**Exercise:**
Copy out the rows word for word, starting at the line that contains "Tap the 翌々月 column header" and ending at the line that contains "pos(368,343)", both included.

**The records:**
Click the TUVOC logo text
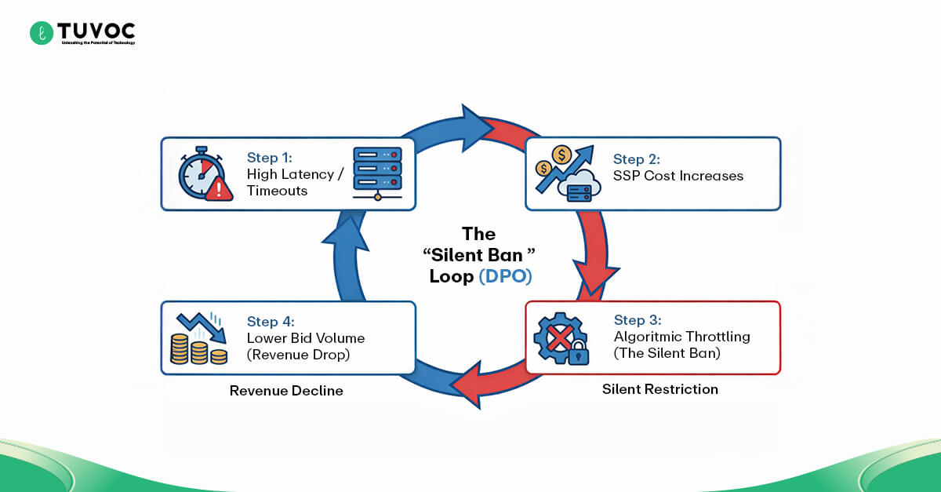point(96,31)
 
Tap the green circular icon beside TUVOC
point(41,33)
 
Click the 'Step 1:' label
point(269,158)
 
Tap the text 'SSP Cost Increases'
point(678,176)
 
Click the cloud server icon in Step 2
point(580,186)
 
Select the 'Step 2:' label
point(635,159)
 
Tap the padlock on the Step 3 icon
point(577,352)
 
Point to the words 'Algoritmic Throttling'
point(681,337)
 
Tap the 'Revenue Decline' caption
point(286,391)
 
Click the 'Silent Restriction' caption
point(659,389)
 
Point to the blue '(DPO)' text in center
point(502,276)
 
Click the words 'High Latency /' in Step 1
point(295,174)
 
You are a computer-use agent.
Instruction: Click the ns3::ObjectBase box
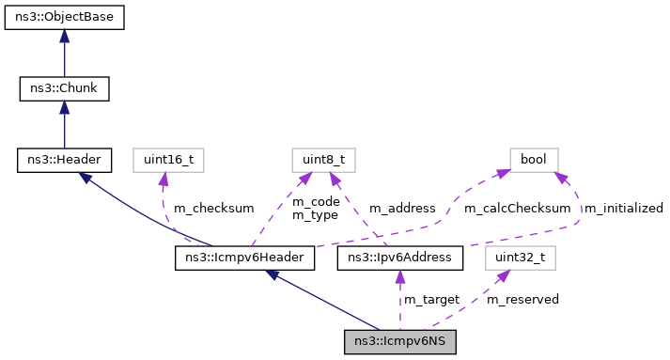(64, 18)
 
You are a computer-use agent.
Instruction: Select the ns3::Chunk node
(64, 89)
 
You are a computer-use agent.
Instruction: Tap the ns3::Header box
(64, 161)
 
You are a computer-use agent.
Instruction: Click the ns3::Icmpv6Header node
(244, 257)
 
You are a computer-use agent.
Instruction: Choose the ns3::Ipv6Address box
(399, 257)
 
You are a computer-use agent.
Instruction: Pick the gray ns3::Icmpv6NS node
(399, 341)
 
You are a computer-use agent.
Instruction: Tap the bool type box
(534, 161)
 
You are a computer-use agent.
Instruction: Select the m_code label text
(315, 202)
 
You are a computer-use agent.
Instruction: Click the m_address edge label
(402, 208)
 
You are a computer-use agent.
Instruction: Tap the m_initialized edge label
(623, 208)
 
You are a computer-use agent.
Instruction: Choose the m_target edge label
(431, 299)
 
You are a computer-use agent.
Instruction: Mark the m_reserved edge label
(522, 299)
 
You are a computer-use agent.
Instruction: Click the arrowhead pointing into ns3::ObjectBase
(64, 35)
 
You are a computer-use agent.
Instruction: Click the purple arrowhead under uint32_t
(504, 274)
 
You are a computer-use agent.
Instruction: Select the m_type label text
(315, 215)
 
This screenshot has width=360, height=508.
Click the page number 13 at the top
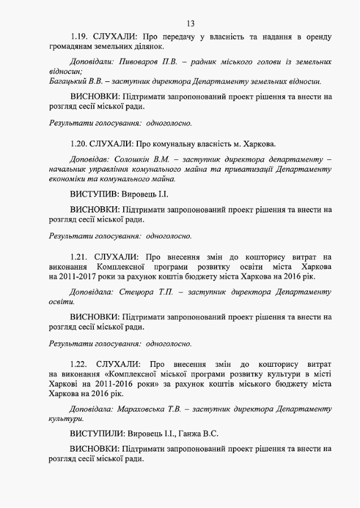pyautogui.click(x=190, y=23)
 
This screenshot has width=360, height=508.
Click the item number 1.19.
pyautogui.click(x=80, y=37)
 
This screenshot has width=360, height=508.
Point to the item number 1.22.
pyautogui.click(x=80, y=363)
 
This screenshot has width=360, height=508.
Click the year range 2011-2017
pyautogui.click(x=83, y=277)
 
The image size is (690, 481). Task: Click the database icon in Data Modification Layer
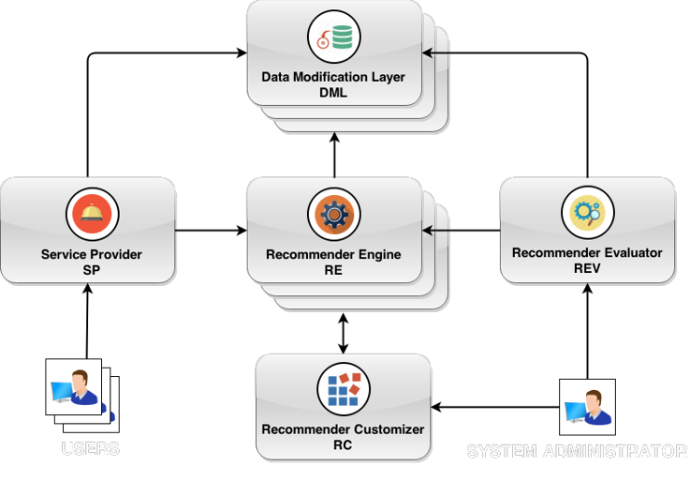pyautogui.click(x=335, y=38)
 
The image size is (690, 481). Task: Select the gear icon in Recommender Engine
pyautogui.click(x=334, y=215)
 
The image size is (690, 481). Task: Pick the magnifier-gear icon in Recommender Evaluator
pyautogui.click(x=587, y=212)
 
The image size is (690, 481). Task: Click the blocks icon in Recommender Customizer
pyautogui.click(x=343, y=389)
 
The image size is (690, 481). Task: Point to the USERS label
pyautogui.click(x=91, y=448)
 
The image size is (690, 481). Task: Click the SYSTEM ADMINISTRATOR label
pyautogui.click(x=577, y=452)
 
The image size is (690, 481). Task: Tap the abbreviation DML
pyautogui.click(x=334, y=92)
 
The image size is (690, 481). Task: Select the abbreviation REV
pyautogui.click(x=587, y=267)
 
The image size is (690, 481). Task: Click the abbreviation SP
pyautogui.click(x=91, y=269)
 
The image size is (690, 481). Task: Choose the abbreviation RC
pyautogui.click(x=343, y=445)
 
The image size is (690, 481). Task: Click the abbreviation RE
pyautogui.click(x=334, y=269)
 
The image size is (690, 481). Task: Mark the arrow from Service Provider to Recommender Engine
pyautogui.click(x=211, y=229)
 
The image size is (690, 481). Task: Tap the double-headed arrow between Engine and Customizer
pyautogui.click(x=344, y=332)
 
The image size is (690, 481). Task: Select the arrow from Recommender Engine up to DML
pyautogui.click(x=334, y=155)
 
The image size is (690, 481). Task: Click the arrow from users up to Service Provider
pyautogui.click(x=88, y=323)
* * *
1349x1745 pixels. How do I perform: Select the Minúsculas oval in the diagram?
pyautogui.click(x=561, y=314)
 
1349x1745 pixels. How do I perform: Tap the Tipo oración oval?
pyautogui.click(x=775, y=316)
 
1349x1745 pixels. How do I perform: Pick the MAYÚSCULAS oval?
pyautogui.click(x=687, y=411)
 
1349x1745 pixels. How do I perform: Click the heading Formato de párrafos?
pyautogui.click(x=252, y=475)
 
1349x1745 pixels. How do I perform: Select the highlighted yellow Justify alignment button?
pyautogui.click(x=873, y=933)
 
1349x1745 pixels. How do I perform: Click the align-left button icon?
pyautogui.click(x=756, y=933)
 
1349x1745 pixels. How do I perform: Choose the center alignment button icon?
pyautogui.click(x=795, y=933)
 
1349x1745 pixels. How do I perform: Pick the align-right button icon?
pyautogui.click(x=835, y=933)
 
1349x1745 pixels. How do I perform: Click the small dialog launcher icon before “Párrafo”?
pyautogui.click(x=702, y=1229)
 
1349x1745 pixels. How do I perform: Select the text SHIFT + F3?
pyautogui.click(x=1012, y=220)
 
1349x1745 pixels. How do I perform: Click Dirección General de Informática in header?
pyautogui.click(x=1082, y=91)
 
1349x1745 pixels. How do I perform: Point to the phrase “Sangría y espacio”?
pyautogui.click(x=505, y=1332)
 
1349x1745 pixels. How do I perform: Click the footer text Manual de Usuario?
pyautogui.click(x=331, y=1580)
* * *
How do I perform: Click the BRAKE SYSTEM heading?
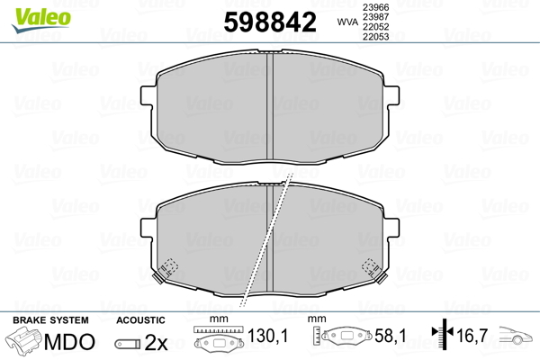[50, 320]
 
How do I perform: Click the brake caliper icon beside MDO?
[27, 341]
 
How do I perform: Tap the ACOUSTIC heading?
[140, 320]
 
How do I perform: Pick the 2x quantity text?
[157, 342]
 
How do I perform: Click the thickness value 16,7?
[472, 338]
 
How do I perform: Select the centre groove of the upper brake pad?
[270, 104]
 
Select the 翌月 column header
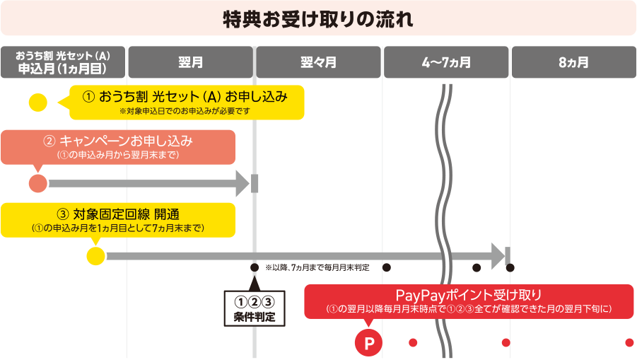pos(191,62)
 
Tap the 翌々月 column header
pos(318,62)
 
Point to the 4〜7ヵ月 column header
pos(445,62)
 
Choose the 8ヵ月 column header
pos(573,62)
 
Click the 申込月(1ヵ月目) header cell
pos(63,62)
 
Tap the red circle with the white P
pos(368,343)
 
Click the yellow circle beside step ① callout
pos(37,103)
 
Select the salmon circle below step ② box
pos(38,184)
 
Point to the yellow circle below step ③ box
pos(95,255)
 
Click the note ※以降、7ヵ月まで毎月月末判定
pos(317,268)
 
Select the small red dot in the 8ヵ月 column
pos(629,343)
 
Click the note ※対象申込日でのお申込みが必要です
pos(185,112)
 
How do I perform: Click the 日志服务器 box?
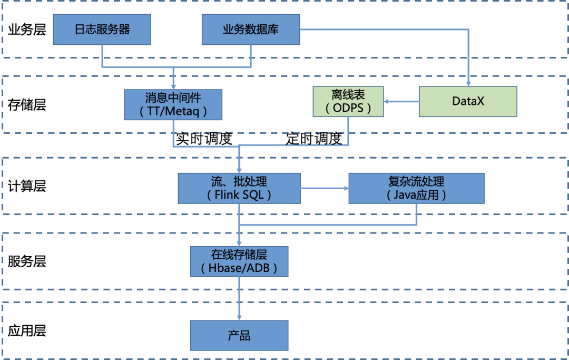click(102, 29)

**Task solution:**
Tap the 翌々月 column header
pos(318,62)
 
Point to the 4〜7ヵ月 column header
pos(445,62)
 
Choose the 8ヵ月 column header
pos(573,62)
 
Click the 申込月(1ヵ月目) header cell
pos(63,62)
 
Tap the red circle with the white P
pos(368,343)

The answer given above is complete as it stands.